Ich nehme Eindrücke mit von Bettina von Arnim und dem nach ihr benannten deutsch-kommunistischen Settlement im Texas der zweiten Hälfte des neunzehnten Jahrhunderts, von neueren, die geschlechtergrenzen sprengenden Performances in der Mode-, Musik- und Videokunstwelt, einer anderen, nämlich weiblichen Theorie des Schreibens und einer gelungenen Reflexion eines (oder vieler) gelungenen/r Selbst(e).

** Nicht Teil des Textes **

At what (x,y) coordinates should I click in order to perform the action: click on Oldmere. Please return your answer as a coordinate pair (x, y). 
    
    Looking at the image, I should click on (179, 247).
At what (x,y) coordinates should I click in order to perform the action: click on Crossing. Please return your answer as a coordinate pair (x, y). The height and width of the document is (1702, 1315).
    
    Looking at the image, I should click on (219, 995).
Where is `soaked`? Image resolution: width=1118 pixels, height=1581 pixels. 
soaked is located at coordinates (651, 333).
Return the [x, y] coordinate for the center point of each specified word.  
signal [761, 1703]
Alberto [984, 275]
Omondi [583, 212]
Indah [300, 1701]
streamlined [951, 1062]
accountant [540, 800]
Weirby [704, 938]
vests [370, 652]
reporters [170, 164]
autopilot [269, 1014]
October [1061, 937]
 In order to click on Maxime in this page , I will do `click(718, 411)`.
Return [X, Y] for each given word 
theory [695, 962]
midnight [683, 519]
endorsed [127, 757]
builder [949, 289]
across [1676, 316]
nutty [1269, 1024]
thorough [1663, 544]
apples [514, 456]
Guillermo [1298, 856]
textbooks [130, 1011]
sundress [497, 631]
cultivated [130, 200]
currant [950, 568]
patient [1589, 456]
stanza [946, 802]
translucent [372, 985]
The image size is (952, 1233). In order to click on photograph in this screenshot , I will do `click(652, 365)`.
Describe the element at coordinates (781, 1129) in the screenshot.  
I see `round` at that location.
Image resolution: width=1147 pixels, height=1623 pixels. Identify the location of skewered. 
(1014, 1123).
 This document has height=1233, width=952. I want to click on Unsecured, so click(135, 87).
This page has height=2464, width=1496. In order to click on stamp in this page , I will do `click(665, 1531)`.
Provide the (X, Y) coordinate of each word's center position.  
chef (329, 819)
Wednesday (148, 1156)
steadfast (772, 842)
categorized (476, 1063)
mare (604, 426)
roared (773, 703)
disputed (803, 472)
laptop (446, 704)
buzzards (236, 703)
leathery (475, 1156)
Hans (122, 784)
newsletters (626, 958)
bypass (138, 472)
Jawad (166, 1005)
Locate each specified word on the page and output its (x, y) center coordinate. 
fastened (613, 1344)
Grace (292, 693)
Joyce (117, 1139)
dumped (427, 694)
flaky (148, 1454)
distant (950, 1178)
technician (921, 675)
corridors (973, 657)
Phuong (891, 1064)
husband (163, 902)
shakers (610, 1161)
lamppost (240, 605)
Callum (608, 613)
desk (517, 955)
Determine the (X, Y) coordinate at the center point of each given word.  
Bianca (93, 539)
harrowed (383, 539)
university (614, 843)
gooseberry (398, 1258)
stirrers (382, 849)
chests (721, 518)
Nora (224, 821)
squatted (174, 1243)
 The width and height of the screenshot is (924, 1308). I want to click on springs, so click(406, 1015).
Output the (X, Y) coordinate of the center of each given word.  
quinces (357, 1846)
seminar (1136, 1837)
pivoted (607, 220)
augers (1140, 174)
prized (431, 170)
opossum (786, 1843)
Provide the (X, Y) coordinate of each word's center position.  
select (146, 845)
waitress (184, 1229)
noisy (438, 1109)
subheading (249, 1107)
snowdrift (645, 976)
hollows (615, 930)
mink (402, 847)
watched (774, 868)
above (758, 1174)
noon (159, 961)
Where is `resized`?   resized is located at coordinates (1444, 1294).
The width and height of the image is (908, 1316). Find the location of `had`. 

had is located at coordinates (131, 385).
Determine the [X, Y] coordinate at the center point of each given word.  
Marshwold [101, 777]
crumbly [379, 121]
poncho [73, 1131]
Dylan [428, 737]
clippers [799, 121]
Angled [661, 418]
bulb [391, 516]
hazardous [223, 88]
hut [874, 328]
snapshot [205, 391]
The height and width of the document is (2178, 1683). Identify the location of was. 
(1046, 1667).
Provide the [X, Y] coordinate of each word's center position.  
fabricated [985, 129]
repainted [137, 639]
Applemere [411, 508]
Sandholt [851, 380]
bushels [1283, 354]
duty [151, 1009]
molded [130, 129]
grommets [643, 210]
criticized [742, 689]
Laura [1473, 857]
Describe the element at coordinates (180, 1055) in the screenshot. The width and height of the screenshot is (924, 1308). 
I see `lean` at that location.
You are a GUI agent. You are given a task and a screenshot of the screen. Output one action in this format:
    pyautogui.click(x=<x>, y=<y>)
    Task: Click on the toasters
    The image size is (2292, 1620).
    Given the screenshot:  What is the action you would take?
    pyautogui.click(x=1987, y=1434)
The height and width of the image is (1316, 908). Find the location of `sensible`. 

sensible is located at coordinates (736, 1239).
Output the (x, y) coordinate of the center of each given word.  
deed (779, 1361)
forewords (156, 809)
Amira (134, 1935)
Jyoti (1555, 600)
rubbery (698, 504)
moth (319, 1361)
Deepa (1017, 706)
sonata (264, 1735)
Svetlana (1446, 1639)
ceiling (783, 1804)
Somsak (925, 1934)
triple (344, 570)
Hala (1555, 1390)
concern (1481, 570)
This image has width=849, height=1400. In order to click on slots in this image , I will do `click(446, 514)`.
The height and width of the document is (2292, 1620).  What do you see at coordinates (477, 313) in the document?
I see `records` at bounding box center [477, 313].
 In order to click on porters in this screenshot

Ich verstehe das Prinzip und nur an meiner persönlichen Be- und Empfindlichkeit hängt der Widerspruch, dass hier doch alles viel zu konfliktlos glattgebügelt wird. Überall greifen die Interessen und das Begehren dieses Freundeskreises aus Models, Redakteur*innen, Fotograf*innen, Doktorand*innen und Autor*innen ineinander, das ganze Buch besteht eigentlich nur aus Musik, Filmen und Texten, die sie allseits begeistert hin- und herschieben, in den wenigen persönlichen Gesprächen werden meistens einzig Zärtlichkeiten ausgetauscht, die nicht an die Freundin kommunizierte Dreiecksgeschichte des Boyfriends mit der Mitbewohnerin bleibt unproblematisch ungelöst und auch die Frage nach Alters- und Wissensfortschritten des Autors und damit zusammenhängenden Machtverhältnissen bleibt völlig unberührt.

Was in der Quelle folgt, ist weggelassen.